#### [To be done]
a) According to the essay on credit in collaborative research, why can it be hard to tell what a pure mathematician contributed to a jointly authored paper? Answer in one to three sentences.
b) Continue the essay on credit in collaborative research from the point at which it stops.

#### [Reading text]
#####
When a group of people collectively solve a jigsaw puzzle, who gets the credit? The person who puts the final piece in the puzzle? The person who sorted out the edge pieces at the beginning? The person who realised what the picture was of? The person who found the puzzle pieces and suggested trying to put them together? The person who managed the project and kept everyone on track? The whole group?

The Nobel Prize in Physics 2017 was recently awarded to Rainer Weiss, Barry C. Barish, and Kip S. Thorne, “for decisive contributions to the LIGO detector and the observation of gravitational waves”. This has provoked discussion about how Nobel Prizes are awarded. Weiss himself noted that the work that led to the prize involved around a thousand scientists. Martin Rees, the Astronomer Royal, said:

“Of course, LIGO’s success was owed to literally hundreds of dedicated scientists and engineers. The fact that the Nobel committee refuses to make group awards is causing them increasingly frequent problems – and giving a misleading and unfair impression of how a lot of science is actually done.”

There are perhaps two difficult questions here. If a group of people publish a research paper, how do they divide up the credit amongst themselves? And if a breakthrough is a result of a number of papers, by a whole group of people, who gets the acclaim?

The convention in my own subject of pure mathematics is usually that on a paper with multiple authors, the names appear in alphabetical order by last name, regardless of who did the most work, who made the largest contribution, or who is most senior. That, at least, is relatively straightforward – although it does mean for example that when reviewing candidates for a job, it can be hard to identify exactly what someone contributed to their joint publications.

More recently, some mathematicians have started to work in new large-scale online collaborations, and this raises all sorts of questions about how credit is assigned. When the mathematician Tim Gowers first proposed experimenting with such a collaboration, which he called a ‘Polymath’ project, he specified in advance how any resulting research papers would be published. The last of his twelve Polymath rules says

“Suppose the experiment actually results in something publishable. Even if only a very small number of people contribute the lion’s share of the ideas, the paper will still be submitted under a collective pseudonym with a link to the entire online discussion.”
#####
#### [Material]
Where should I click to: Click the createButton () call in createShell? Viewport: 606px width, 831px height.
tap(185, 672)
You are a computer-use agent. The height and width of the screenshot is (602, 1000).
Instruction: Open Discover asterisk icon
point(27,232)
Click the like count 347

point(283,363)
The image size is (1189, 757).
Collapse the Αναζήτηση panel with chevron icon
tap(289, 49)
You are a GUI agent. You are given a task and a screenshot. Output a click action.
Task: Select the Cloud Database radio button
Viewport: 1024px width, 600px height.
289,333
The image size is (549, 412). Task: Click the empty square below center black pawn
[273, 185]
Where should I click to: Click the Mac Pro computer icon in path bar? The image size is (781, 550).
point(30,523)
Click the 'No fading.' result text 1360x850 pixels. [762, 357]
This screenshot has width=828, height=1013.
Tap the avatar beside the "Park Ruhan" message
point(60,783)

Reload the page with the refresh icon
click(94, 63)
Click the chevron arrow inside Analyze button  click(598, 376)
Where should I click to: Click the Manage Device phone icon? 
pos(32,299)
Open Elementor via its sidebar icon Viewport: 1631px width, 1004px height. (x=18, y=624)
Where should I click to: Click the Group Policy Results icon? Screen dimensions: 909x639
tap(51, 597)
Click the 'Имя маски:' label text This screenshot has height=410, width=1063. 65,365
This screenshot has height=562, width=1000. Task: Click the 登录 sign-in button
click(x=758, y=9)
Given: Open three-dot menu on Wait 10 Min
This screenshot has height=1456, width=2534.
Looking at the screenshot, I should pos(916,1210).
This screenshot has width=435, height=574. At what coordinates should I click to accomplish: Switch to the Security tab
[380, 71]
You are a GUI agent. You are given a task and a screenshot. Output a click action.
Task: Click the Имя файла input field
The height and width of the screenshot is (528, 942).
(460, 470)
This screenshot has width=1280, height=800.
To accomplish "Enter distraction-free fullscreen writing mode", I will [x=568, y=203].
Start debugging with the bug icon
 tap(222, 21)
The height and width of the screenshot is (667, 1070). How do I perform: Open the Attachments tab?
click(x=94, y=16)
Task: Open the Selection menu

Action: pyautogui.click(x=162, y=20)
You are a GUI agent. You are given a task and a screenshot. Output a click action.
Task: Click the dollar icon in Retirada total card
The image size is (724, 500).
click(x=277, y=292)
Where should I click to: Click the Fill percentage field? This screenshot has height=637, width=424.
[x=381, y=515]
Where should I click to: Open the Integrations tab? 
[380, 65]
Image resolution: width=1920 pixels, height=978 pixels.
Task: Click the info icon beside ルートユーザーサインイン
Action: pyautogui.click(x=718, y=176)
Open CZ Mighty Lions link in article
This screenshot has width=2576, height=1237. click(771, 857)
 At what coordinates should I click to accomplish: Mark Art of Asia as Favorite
#####
#### [Exercise responses]
a) In pure mathematics, authors' names usually appear in alphabetical order by last name, regardless of who did the most work, made the largest contribution, or is most senior. The author order therefore reveals nothing about individual contributions. This makes it difficult, for example when reviewing job candidates, to identify exactly what someone contributed to their joint publications.

b)
Since, to everyone’s surprise, the first Polymath project did indeed lead to a research paper, this rule was immediately implemented, and it has continued in this way for subsequent Polymath projects. The discussions that led to the paper are all still available online, on various blogs and wikis, so if someone wants to check an individual’s specific contribution, they can do exactly that – which is not the case for more traditional collaborations.

Within pure mathematics, breakthroughs have mostly been attributed to the individual or small group of people who put the final piece in the jigsaw puzzle. That is perhaps unsurprising. If a person gives a solution to a problem or proves a conjecture, then they should get the credit, shouldn’t they? But mathematical arguments don’t usually exist in isolation: most often one piece of work builds on many previous ideas. Isaac Newton famously said “If I have seen further it is by standing on the shoulders of Giants”. If other mathematicians contributed ideas that were crucial ingredients but that don’t have the glamour of a complete solution to a famous problem, how can they receive appropriate credit for their work?

Paul Erdős teaching Terence Tao in 1985, at the University of Adelaide. At the time, Terence was 10 years old. Years later, Terence would grow to become one of the greatest Mathematicians alive. Terence Tao received the Fields Medal in 2006, and was elected a Fellow of the Royal Society in 2007. Photo by either Billy or Grace Tao. CC BY-SA 2.0 via Wikimedia Commons.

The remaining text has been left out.